Outcast Russia Insists It Still Has Friends, Points to China's Support

Russia insists it still has important friends in the world and on Sunday pointed to China's apparently supportive stance as an example.

"Of course, we have them. Look at the reaction of world giants. Those who do not pretend to be giants, but are real giants. For example, it is China. You can see this reaction, can't you?" Russian Foreign Ministry spokesperson Maria Zakharova told state-owned television channel Russia 1, as the nation's troops concluded a fourth day of hostilities in neighboring Ukraine.

According to Russian news agency RIA Novosti, Zakharova pointed to a recent Twitter post by her Chinese counterpart Zhao Lijian, who said the United States should reflect on its role in the ongoing crisis. Since Russian President Vladimir Putin launched his "special military operation" in Ukraine on February 24, China has refused to describe the bloody campaign as an "invasion."

While the battle rages on and Putin's forces continue their march toward Kyiv, it's become apparent that Moscow has already lost the information war to Ukraine, which has garnered unprecedented support from not only the West, but also ordinary citizens in China.
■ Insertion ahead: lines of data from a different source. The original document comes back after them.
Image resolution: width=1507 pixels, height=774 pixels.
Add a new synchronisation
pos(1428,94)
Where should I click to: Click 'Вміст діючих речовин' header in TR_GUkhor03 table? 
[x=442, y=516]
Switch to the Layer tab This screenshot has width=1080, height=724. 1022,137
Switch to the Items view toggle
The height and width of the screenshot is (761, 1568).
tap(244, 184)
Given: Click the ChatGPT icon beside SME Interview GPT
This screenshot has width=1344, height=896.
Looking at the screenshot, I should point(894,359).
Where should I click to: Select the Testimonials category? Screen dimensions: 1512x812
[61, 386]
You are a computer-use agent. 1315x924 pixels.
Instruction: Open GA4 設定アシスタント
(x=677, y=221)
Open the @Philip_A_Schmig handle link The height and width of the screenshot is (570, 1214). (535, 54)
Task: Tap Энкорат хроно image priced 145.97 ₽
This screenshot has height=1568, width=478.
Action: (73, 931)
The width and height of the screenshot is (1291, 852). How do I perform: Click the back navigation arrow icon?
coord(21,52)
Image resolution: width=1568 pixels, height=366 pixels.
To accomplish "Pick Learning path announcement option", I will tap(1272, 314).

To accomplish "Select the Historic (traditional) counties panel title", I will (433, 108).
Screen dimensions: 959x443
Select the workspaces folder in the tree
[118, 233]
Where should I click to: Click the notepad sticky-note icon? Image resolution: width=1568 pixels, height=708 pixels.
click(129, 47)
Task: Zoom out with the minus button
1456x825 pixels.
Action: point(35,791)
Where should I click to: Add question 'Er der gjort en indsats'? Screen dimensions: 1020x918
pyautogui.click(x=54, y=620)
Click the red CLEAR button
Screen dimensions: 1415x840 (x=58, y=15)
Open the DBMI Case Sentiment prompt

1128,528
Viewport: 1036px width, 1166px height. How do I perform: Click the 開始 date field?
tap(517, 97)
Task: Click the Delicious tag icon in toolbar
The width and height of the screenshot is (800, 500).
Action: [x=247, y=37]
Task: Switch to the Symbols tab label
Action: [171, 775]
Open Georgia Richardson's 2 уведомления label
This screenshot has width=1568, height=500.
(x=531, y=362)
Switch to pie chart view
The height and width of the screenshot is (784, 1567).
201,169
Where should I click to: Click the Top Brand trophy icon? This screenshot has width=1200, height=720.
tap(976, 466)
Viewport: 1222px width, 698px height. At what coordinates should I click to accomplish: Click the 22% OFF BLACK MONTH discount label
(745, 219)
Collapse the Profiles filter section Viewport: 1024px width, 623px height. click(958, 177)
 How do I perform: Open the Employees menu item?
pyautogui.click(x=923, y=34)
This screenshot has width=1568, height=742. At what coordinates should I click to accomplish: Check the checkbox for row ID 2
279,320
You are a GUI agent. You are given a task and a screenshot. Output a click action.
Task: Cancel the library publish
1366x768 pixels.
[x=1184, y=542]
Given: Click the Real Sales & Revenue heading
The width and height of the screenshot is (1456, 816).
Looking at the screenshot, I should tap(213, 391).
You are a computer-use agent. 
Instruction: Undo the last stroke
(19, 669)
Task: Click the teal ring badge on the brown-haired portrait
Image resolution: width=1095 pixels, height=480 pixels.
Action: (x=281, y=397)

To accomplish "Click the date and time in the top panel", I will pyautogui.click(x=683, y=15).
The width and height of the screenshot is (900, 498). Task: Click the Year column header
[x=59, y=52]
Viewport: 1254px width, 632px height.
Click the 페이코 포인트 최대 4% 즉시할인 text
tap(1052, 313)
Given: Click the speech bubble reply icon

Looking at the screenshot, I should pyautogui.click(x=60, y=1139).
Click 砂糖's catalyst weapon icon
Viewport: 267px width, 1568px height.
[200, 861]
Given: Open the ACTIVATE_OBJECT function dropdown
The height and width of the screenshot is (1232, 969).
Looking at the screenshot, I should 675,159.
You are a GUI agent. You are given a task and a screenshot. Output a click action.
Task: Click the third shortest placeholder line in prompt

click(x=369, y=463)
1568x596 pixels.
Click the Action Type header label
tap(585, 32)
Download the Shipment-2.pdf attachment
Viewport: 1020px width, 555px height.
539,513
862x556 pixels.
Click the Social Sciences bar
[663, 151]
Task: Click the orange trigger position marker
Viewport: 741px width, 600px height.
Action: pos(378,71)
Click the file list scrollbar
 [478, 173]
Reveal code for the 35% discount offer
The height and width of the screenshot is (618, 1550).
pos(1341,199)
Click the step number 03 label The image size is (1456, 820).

It continues to release updates on social media through government accounts and those run by its officials, most notably Ukrainian President Volodymyr Zelenskyy himself.

Russia, meanwhile, has attempted to censor descriptions of the operation as a war or invasion, and has not released casualty figures to challenge the likely inflated numbers put out by Kyiv, currently numbering in the thousands of deaths.

Russia Says Still Has Friends Like China
Russian Foreign Ministry spokesperson Maria Zakharova at the United Nations in New York, New York, on September 27, 2019. Facing an international backlash over Russia’s military invasion of Ukraine, Zakharova told Russian state television on February 27, 2022, that Moscow still had friends in the world by pointing to China’s supportive remarks. EuropaNewswire/Gado/Getty Images

By overtly engaging in the first major state-on-state conflict on the European continent in decades, Putin appears to have invigorated NATO, steeled the European Union and led to the biggest turn in German foreign policy in its post-war history, a move that might reverberate among Russia and China's neighbors in Asia where the likes of Japan, South Korea, Singapore, Taiwan and Australia have already signed on to export controls.

Beijing's attempts to appear externally neutral have so far failed due to its continued displays of solidarity with Moscow, as well the Chinese public's overwhelming pro-Russian sentiment—fomented in large part by anti-Western state news outlets and China's official opposition to NATO. In a February 26 call between Chinese Foreign Minister Wang Yi and his opposite number in Germany, Annalena Baerbock, the former rebuked the alliance for its "Cold War mentality" and repeated calls for Russia's "legitimate security demands" to be addressed.

Since Putin moved to formally recognizeand aid—Ukraine's rebel regions of Donetsk and Luhansk a week ago, China has abstained from three emergency votes at the United Nations Security Council, refusing to condemn Russia but not publicly backing its invasion either. It has only hinted at sympathy for Ukraine through vague references to the UN Charter which forbids "the threat or use of force against the territorial integrity or political independence of any state."

On Monday morning, as the Russian ruble imploded as a result of tough economic sanctions by the West, China again sounded its disagreement. China opposes any "unilateral sanctions above international law," Chinese Foreign Ministry spokesperson Wang Wenbin said at a daily press conference in Beijing. He suggested Chinese firms would continue to do business with Russia.